2月2日(金)にBMW MチームWRTは、2024年シーズンに向けて世界耐久選手権(WEC)とGTワールドチャレンジ・ヨーロッパ(GTWCE)のドライバーラインナップを発表。その中で、両シリーズに参戦する7度のMotoGPチャンピオンであるロッシのチームメイトが発表された。

 MotoGPを2021年に引退し、現在は四輪レースへ参戦しているバレンティーノ・ロッシ。彼は昨年に引き続きGTWCEへ継続参戦する。

 ロッシは今年GTWCEの耐久カップのProクラスで、ファクトリードライバーであるマキシム・マルタン、ラファエル・マルチェロと共にBMW M4 GT3で挑むことに。なおロッシとマルタンは、5月にブランズハッチとミサノで開催されるGTWCEスプリントカップのシーズン開幕2戦にも出場する。

 またロッシとマルタンは共にシルバードライバーとして、同じM4 GT3でWECのLMGT3クラスにも参戦する。ここではブロンズドライバーのアーマッド・アル・ハーティーとトリオを組む。オマーン出身のアル・ハーティーは、2023年にアストンマーティン勢のTFスポーツからWECデビューを果たし、今年はWRTへ移籍した。

 ロッシとしては、MotoGP引退後にWRTから四輪カテゴリーへ参戦して今年で3年目となるが、2024年はこれまで決まっているだけでも16戦を戦うスケジュールとなっている。

 その内訳は、ル・マン24時間レースを含むWECでの8戦、スパ24時間レースを含むGTWCE耐久カップでの5戦とスプリントカップの2戦、そして2月に開催されるインターコンチネンタルGTチャレンジ開幕戦のバサースト12時間だ。

 2月16日に45歳になるロッシは体制発表に際して次のように語った。

「2024年のプログラムにとても満足しているし、スタートが待ちきれないよ」

「GTWCEでは、マキシム、レロ(マルチェロの愛称)というふたりの素晴らしいドライバーと耐久カップへ参戦する。僕らはかなり強いと思う」

「WECは僕にとって新しいモノとなる。マキシムやアーマッドと共に、メインイベントのル・マンやオースティン、サンパウロといった場所でのレースが楽しみだ」

「僕にとっては全く新しい体験になるけど、競争力があるといいね」

 マルタンは2024年に向けて「バレ(ロッシの愛称)と共に戻ってくることができて嬉しい」と語った。
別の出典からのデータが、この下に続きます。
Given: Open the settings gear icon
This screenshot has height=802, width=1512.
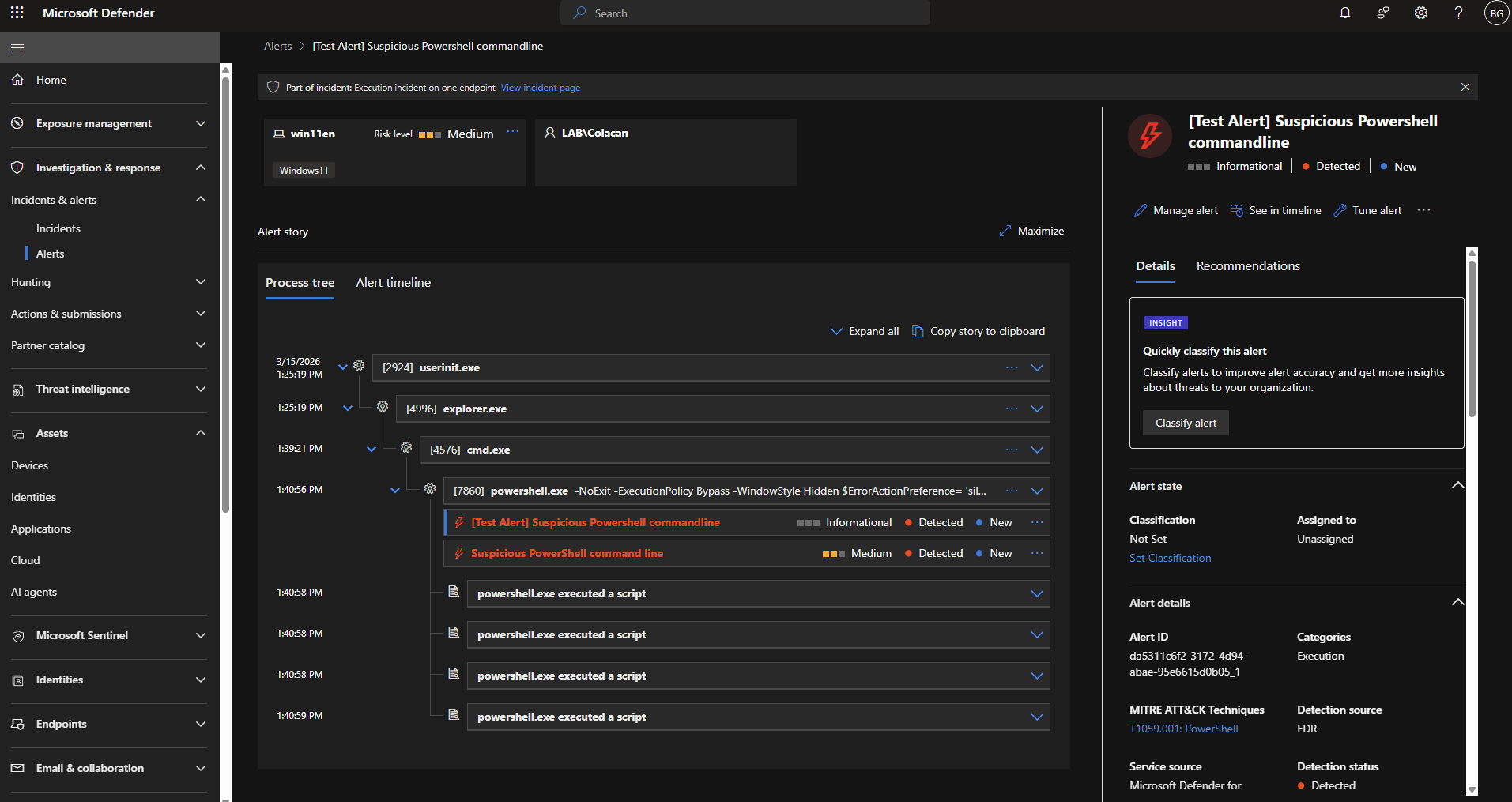Looking at the screenshot, I should (1421, 13).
 そしてWRTからBMW MハイブリッドV8の1台を駆り、WECハイパーカークラスへ参戦することが2024年のメインプログラムとなるマルチェロは、GTWCEのラインアップについて「とても強力なドライバーラインアップ」と評した。

 なお、WRTがWECのLMGT3クラスへ投入するもう1台のM4 GT3には、アウグスト・ファルフスの他、ショーン・ゲラエルとダレン・リョンが加わることとなった。

 シルバードライバーのゲラエルは、WRTから2シーズンにわたってWECのLMP2クラスへ参戦。一方でリョンは、センチュリー・モータースポーツからBMWのファクトリードライバーであるダン・ハーパーとコンビを組んで昨年のイギリスGT選手権を制し、今年からWECへ参戦することとなった。